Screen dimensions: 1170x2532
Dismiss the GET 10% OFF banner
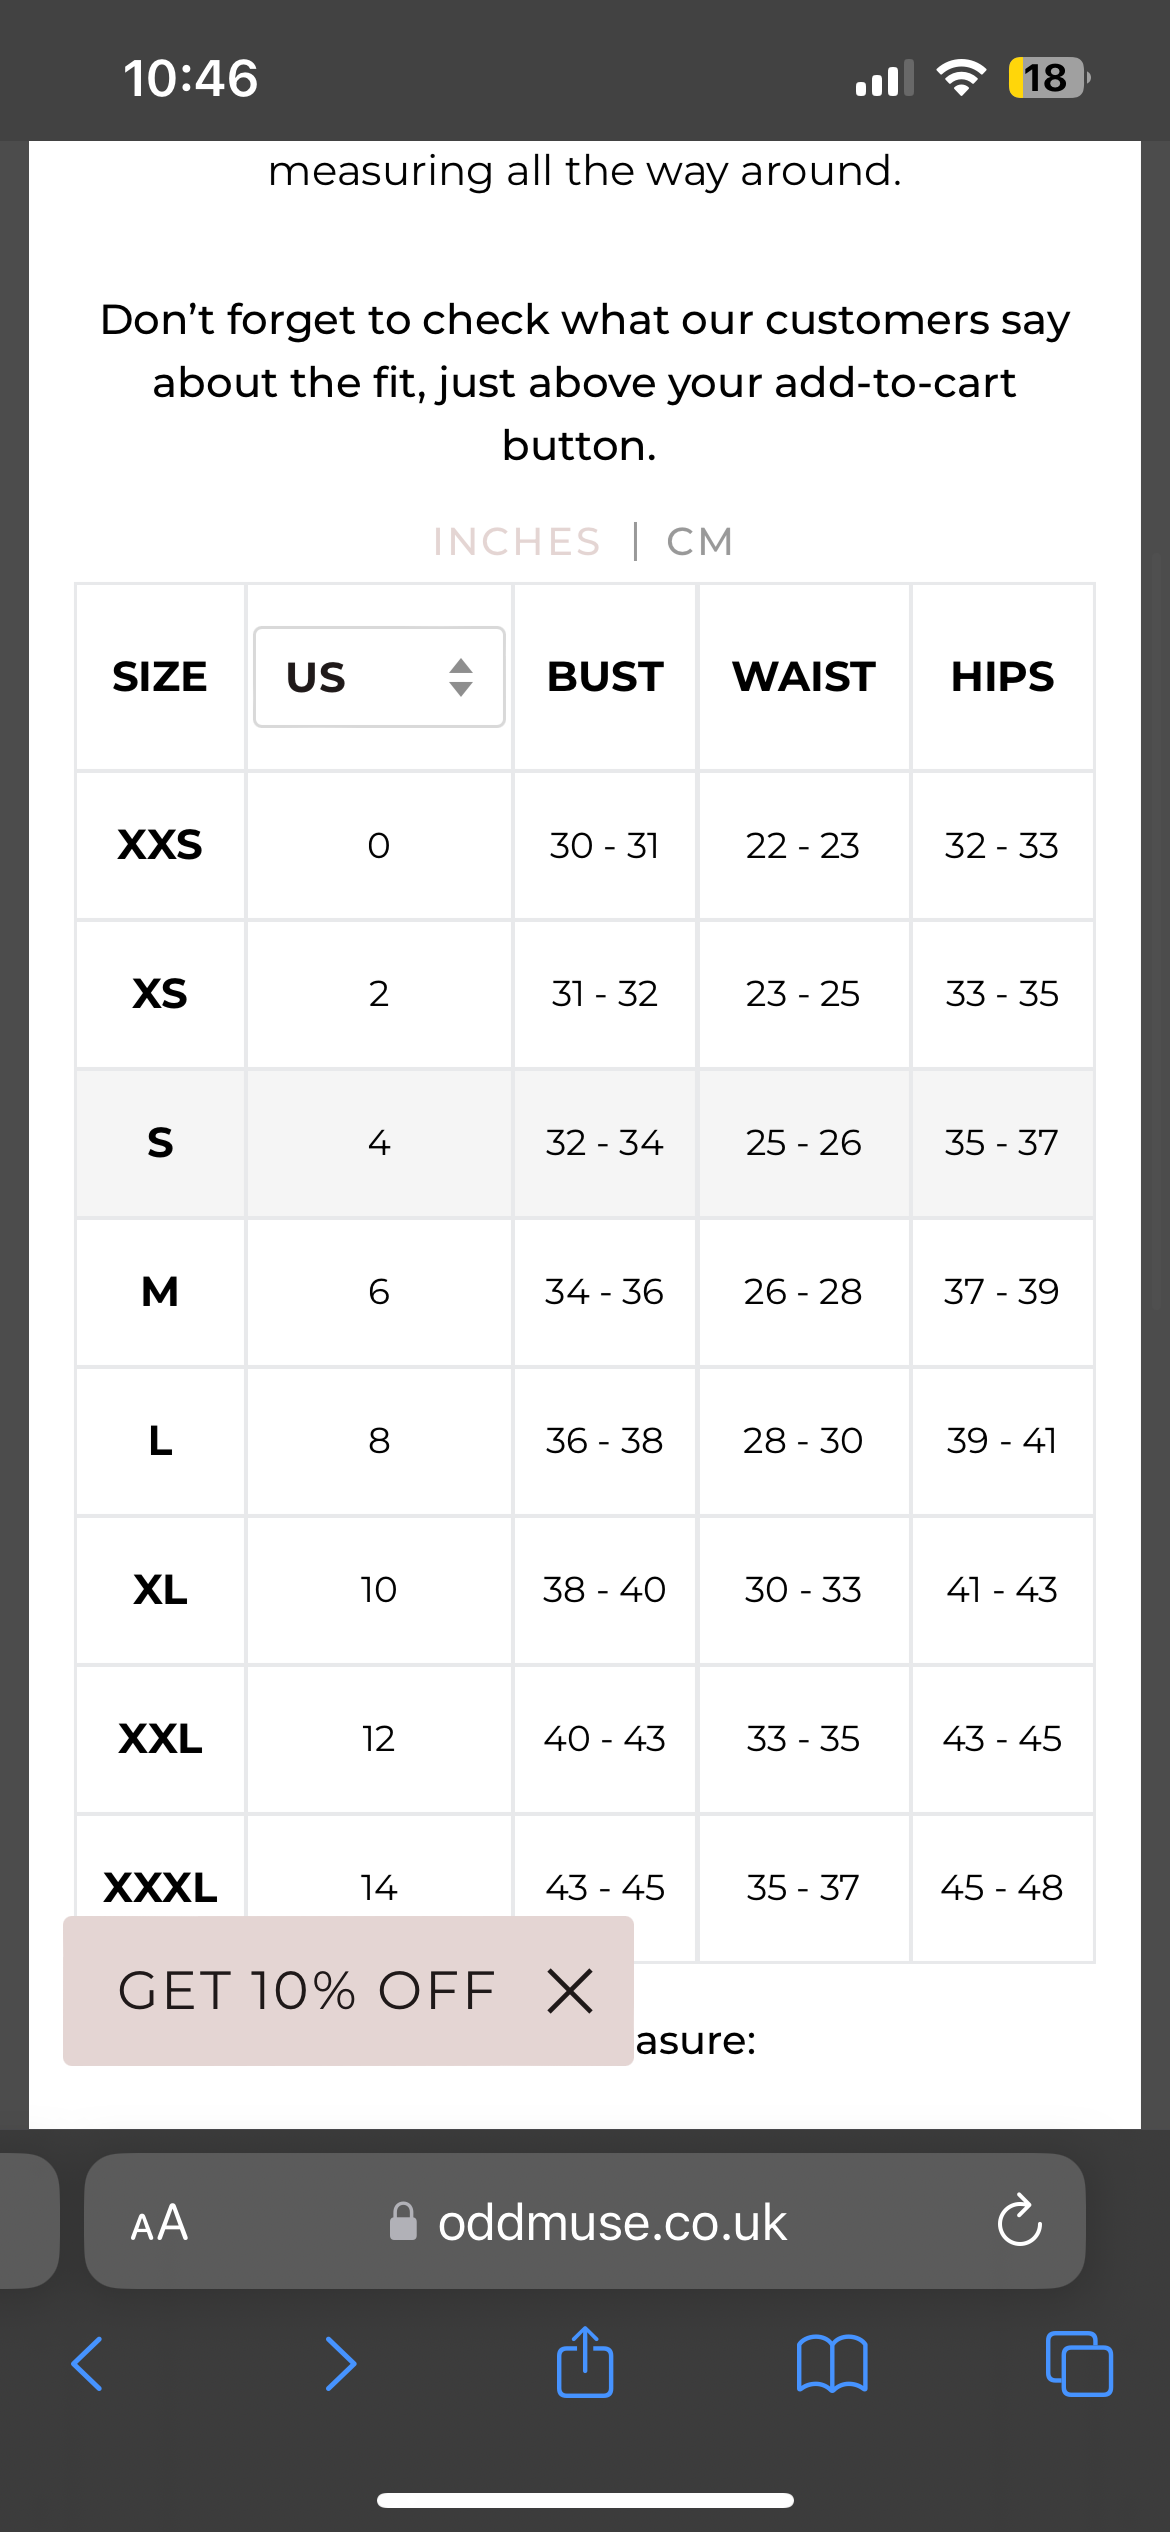click(570, 1991)
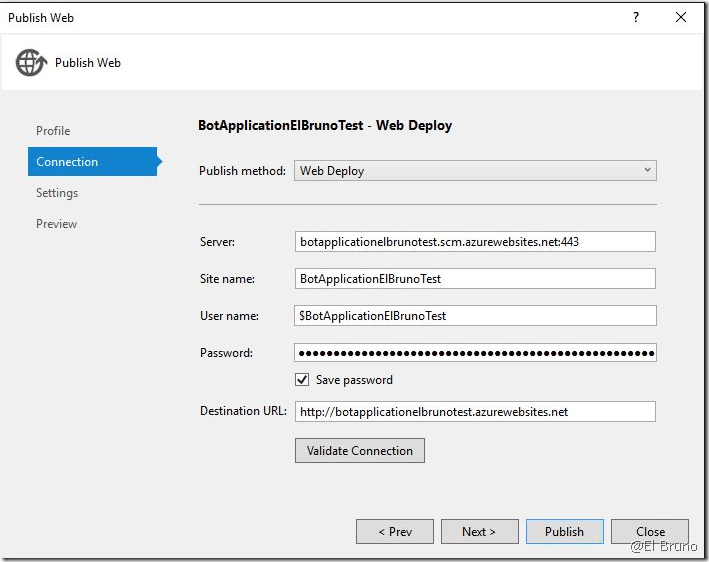The image size is (709, 562).
Task: Select the Password field
Action: click(x=475, y=353)
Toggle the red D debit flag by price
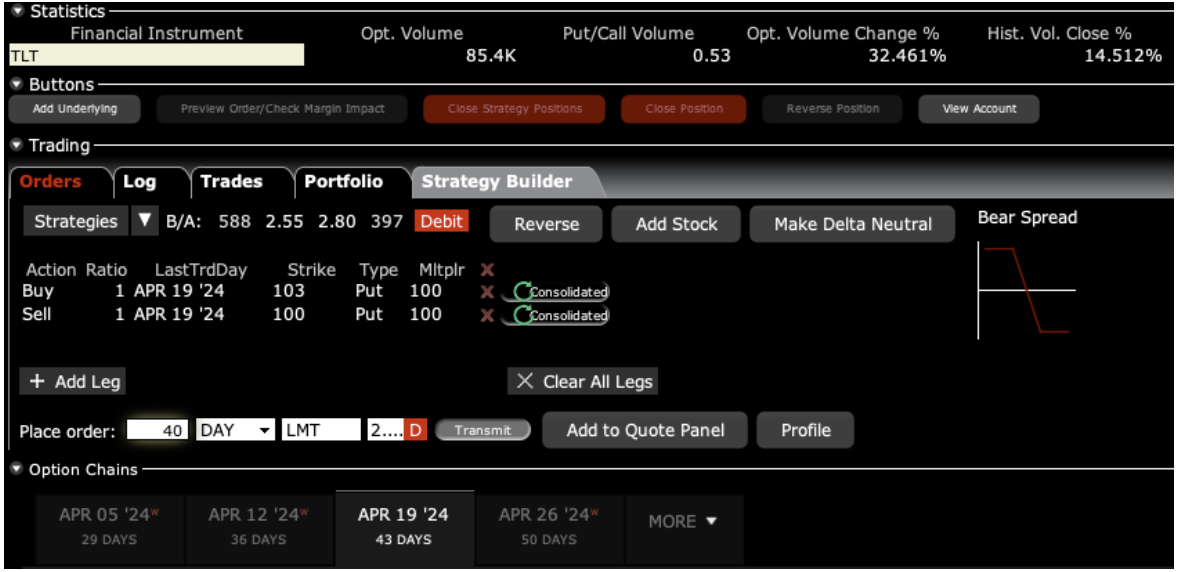Viewport: 1178px width, 572px height. [x=416, y=431]
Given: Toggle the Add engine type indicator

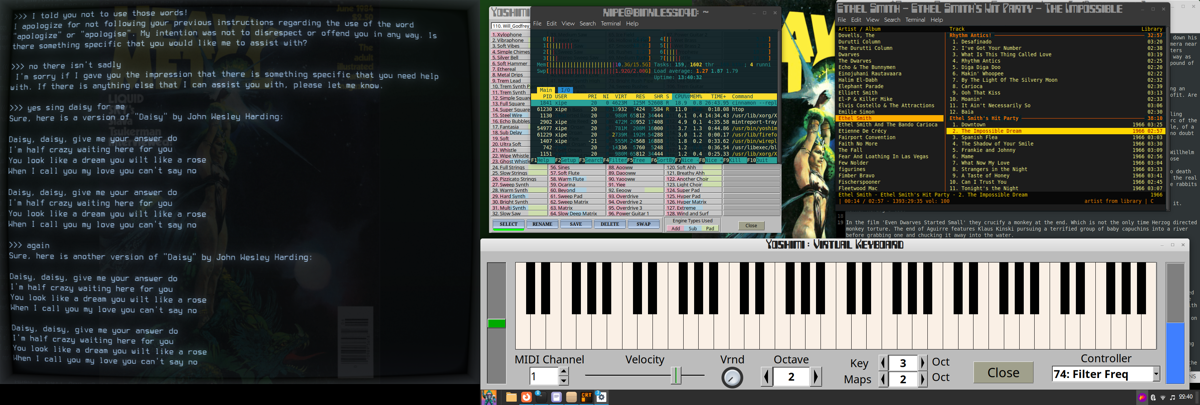Looking at the screenshot, I should (x=675, y=228).

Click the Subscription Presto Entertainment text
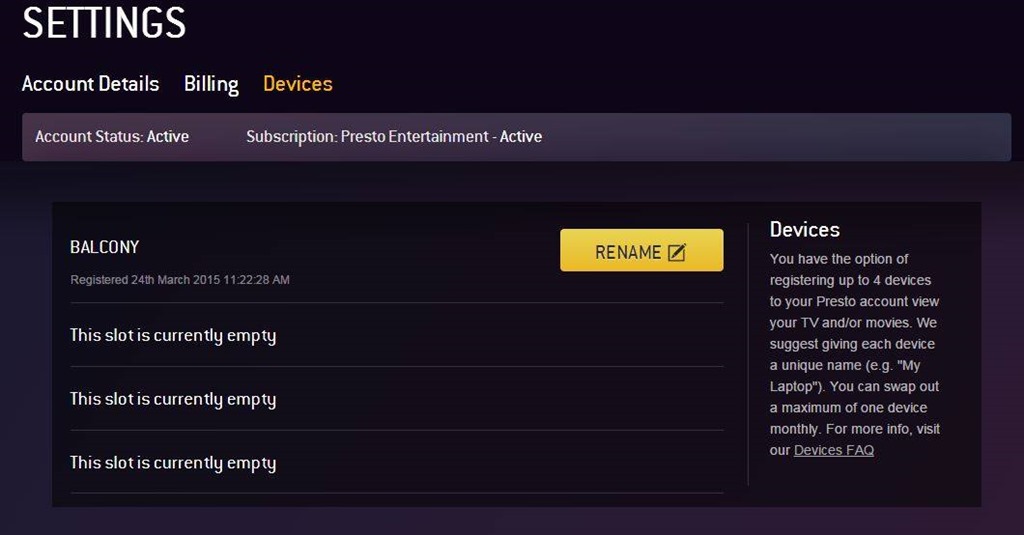coord(394,137)
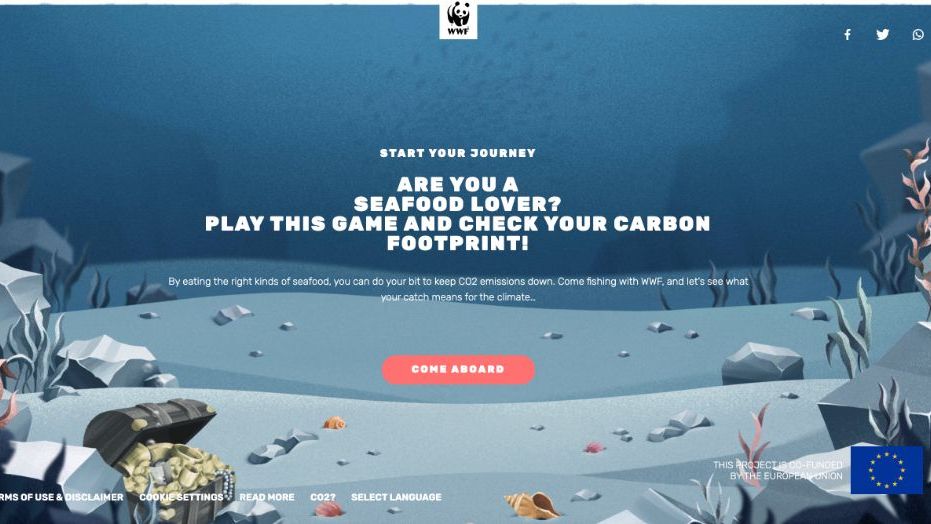The height and width of the screenshot is (524, 931).
Task: Click the co-funded by European Union text
Action: click(x=778, y=470)
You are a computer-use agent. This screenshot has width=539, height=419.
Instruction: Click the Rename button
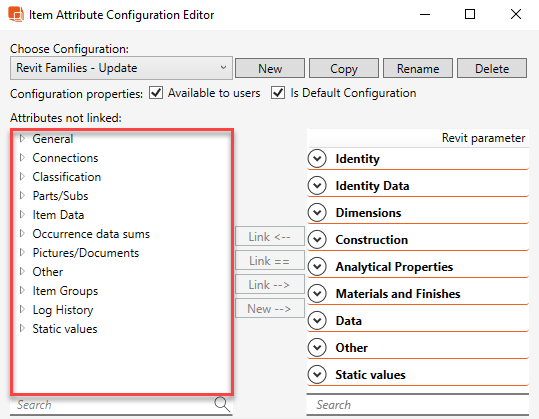coord(418,68)
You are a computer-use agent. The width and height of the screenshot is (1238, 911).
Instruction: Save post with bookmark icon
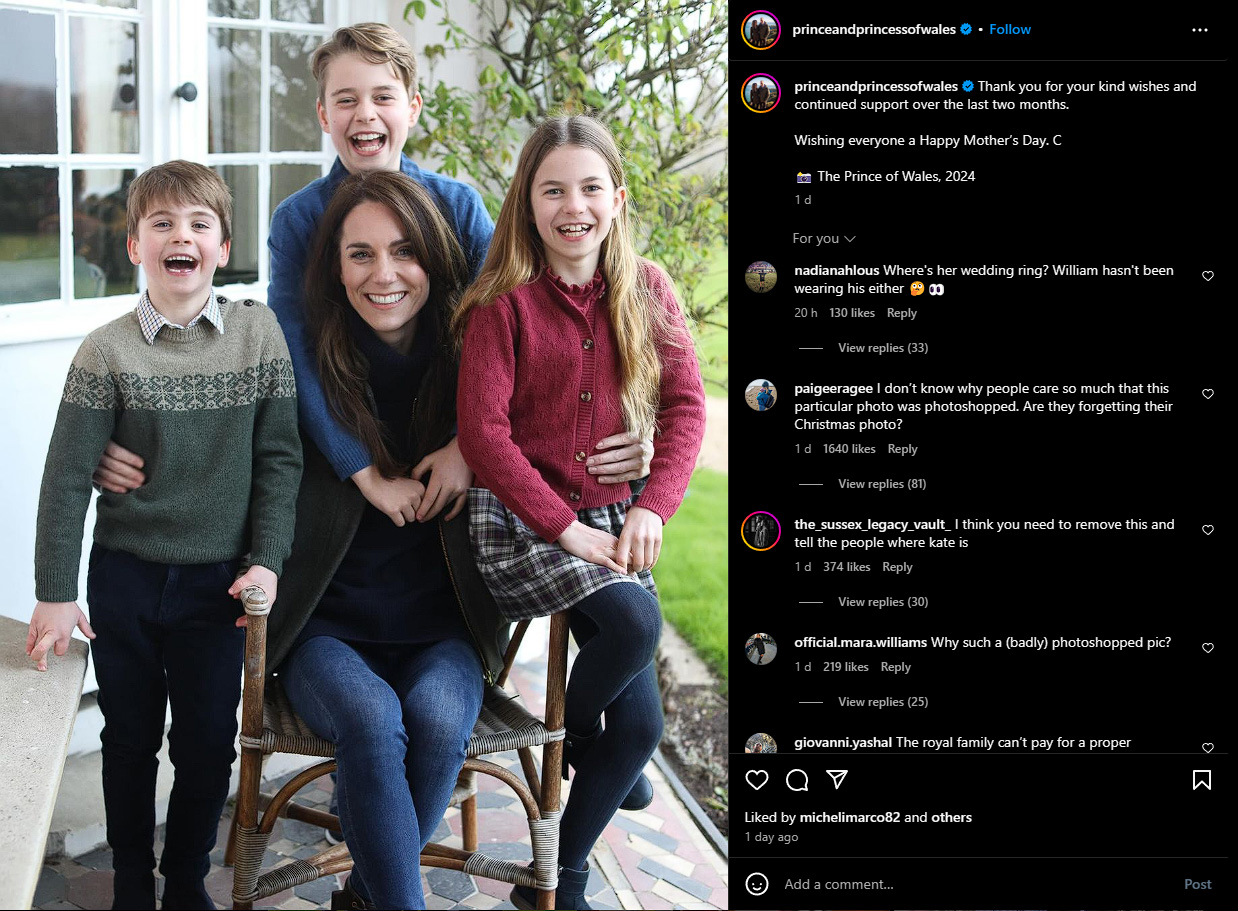coord(1202,779)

------

Select the lines from the entries that include the word "computer".

You are a computer-use agent. This screenshot has width=539, height=419.
You are a computer-use agent. The width and height of the screenshot is (1238, 911).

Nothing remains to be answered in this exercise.